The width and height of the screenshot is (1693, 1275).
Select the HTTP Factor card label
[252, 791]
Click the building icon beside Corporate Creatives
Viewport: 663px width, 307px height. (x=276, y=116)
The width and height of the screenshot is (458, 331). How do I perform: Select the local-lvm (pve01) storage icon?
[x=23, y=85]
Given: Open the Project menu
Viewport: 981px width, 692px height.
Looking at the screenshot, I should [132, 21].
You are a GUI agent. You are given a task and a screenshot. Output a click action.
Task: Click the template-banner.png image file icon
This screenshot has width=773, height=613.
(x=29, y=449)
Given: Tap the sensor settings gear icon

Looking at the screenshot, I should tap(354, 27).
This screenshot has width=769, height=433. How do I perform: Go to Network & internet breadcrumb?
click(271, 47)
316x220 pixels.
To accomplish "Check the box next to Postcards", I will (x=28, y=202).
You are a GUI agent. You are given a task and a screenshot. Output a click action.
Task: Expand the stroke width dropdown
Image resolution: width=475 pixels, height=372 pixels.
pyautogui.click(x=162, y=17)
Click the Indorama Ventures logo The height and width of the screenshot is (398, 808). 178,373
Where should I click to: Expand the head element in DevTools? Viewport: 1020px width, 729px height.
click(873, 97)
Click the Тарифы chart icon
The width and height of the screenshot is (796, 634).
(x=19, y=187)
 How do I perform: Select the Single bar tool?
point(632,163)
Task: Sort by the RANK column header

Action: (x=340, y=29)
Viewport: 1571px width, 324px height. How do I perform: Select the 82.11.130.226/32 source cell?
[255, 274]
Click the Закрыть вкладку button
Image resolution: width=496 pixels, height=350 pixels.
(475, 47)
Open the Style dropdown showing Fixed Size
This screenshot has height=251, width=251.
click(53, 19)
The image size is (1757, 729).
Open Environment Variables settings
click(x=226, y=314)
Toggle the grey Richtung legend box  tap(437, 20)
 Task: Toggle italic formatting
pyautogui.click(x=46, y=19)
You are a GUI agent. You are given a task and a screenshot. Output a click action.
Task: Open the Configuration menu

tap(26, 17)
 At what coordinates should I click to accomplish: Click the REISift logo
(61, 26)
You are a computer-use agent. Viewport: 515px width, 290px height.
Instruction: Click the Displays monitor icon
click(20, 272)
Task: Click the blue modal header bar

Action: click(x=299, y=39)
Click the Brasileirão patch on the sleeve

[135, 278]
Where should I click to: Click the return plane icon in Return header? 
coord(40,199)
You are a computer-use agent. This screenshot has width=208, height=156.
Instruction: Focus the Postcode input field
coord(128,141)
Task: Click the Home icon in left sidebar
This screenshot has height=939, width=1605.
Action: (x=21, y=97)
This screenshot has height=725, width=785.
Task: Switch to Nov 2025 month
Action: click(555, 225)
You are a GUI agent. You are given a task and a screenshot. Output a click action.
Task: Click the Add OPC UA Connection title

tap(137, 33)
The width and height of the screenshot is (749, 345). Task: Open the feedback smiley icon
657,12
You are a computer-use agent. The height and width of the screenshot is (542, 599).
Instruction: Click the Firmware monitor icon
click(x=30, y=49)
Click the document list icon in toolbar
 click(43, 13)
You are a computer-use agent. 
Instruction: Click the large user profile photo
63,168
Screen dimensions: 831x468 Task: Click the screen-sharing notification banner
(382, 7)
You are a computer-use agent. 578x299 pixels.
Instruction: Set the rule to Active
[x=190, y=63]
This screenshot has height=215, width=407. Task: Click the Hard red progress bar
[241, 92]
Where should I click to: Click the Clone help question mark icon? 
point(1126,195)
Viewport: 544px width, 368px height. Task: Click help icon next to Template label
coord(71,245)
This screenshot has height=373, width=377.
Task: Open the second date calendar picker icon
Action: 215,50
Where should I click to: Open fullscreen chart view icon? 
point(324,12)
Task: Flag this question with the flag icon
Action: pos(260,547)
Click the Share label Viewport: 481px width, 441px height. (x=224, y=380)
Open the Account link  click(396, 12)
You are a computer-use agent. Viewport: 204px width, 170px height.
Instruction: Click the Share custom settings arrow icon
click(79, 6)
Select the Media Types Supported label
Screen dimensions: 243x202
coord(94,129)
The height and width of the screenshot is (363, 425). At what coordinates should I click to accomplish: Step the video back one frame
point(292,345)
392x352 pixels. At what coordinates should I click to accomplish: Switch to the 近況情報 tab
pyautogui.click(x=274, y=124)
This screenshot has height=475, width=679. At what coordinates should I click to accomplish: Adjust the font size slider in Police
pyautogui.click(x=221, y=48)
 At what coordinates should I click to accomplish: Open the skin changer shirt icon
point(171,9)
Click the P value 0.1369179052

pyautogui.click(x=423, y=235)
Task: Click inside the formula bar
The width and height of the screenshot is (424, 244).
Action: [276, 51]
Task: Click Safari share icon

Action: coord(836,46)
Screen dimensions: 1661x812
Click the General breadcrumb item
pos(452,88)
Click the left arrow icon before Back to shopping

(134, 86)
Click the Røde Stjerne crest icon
::::::::::
* _YOUR TASK_: Transcribe the material above in full.

* _ANSWER BELOW_:
The width and height of the screenshot is (1693, 1275).
Select the HTTP Factor card label
[252, 791]
Click the building icon beside Corporate Creatives
Viewport: 663px width, 307px height. (x=276, y=116)
The width and height of the screenshot is (458, 331). How do I perform: Select the local-lvm (pve01) storage icon?
[x=23, y=85]
Given: Open the Project menu
Viewport: 981px width, 692px height.
Looking at the screenshot, I should [132, 21].
You are a GUI agent. You are given a task and a screenshot. Output a click action.
Task: Click the template-banner.png image file icon
This screenshot has width=773, height=613.
(x=29, y=449)
Given: Tap the sensor settings gear icon

Looking at the screenshot, I should tap(354, 27).
This screenshot has width=769, height=433. How do I perform: Go to Network & internet breadcrumb?
click(271, 47)
316x220 pixels.
To accomplish "Check the box next to Postcards", I will (x=28, y=202).
You are a GUI agent. You are given a task and a screenshot. Output a click action.
Task: Expand the stroke width dropdown
Image resolution: width=475 pixels, height=372 pixels.
pyautogui.click(x=162, y=17)
Click the Indorama Ventures logo The height and width of the screenshot is (398, 808). 178,373
Where should I click to: Expand the head element in DevTools? Viewport: 1020px width, 729px height.
click(873, 97)
Click the Тарифы chart icon
The width and height of the screenshot is (796, 634).
(x=19, y=187)
 How do I perform: Select the Single bar tool?
point(632,163)
Task: Sort by the RANK column header

Action: (x=340, y=29)
Viewport: 1571px width, 324px height. How do I perform: Select the 82.11.130.226/32 source cell?
[255, 274]
Click the Закрыть вкладку button
Image resolution: width=496 pixels, height=350 pixels.
(475, 47)
Open the Style dropdown showing Fixed Size
This screenshot has height=251, width=251.
click(53, 19)
The image size is (1757, 729).
Open Environment Variables settings
click(x=226, y=314)
Toggle the grey Richtung legend box  tap(437, 20)
 Task: Toggle italic formatting
pyautogui.click(x=46, y=19)
You are a GUI agent. You are given a task and a screenshot. Output a click action.
Task: Open the Configuration menu

tap(26, 17)
 At what coordinates should I click to accomplish: Click the REISift logo
(61, 26)
You are a computer-use agent. Viewport: 515px width, 290px height.
Instruction: Click the Displays monitor icon
click(20, 272)
Task: Click the blue modal header bar

Action: click(x=299, y=39)
Click the Brasileirão patch on the sleeve

[135, 278]
Where should I click to: Click the return plane icon in Return header? 
coord(40,199)
You are a computer-use agent. This screenshot has width=208, height=156.
Instruction: Focus the Postcode input field
coord(128,141)
Task: Click the Home icon in left sidebar
This screenshot has height=939, width=1605.
Action: (x=21, y=97)
This screenshot has height=725, width=785.
Task: Switch to Nov 2025 month
Action: click(555, 225)
You are a GUI agent. You are given a task and a screenshot. Output a click action.
Task: Click the Add OPC UA Connection title

tap(137, 33)
The width and height of the screenshot is (749, 345). Task: Open the feedback smiley icon
657,12
You are a computer-use agent. The height and width of the screenshot is (542, 599).
Instruction: Click the Firmware monitor icon
click(x=30, y=49)
Click the document list icon in toolbar
 click(43, 13)
You are a computer-use agent. 
Instruction: Click the large user profile photo
63,168
Screen dimensions: 831x468 Task: Click the screen-sharing notification banner
(382, 7)
You are a computer-use agent. 578x299 pixels.
Instruction: Set the rule to Active
[x=190, y=63]
This screenshot has height=215, width=407. Task: Click the Hard red progress bar
[241, 92]
Where should I click to: Click the Clone help question mark icon? 
point(1126,195)
Viewport: 544px width, 368px height. Task: Click help icon next to Template label
coord(71,245)
This screenshot has height=373, width=377.
Task: Open the second date calendar picker icon
Action: 215,50
Where should I click to: Open fullscreen chart view icon? 
point(324,12)
Task: Flag this question with the flag icon
Action: pos(260,547)
Click the Share label Viewport: 481px width, 441px height. (x=224, y=380)
Open the Account link  click(396, 12)
You are a computer-use agent. Viewport: 204px width, 170px height.
Instruction: Click the Share custom settings arrow icon
click(79, 6)
Select the Media Types Supported label
Screen dimensions: 243x202
coord(94,129)
The height and width of the screenshot is (363, 425). At what coordinates should I click to accomplish: Step the video back one frame
point(292,345)
392x352 pixels. At what coordinates should I click to accomplish: Switch to the 近況情報 tab
pyautogui.click(x=274, y=124)
This screenshot has height=475, width=679. At what coordinates should I click to accomplish: Adjust the font size slider in Police
pyautogui.click(x=221, y=48)
 At what coordinates should I click to accomplish: Open the skin changer shirt icon
point(171,9)
Click the P value 0.1369179052

pyautogui.click(x=423, y=235)
Task: Click inside the formula bar
The width and height of the screenshot is (424, 244).
Action: [276, 51]
Task: Click Safari share icon

Action: coord(836,46)
Screen dimensions: 1661x812
Click the General breadcrumb item
pos(452,88)
Click the left arrow icon before Back to shopping

(134, 86)
Click the Røde Stjerne crest icon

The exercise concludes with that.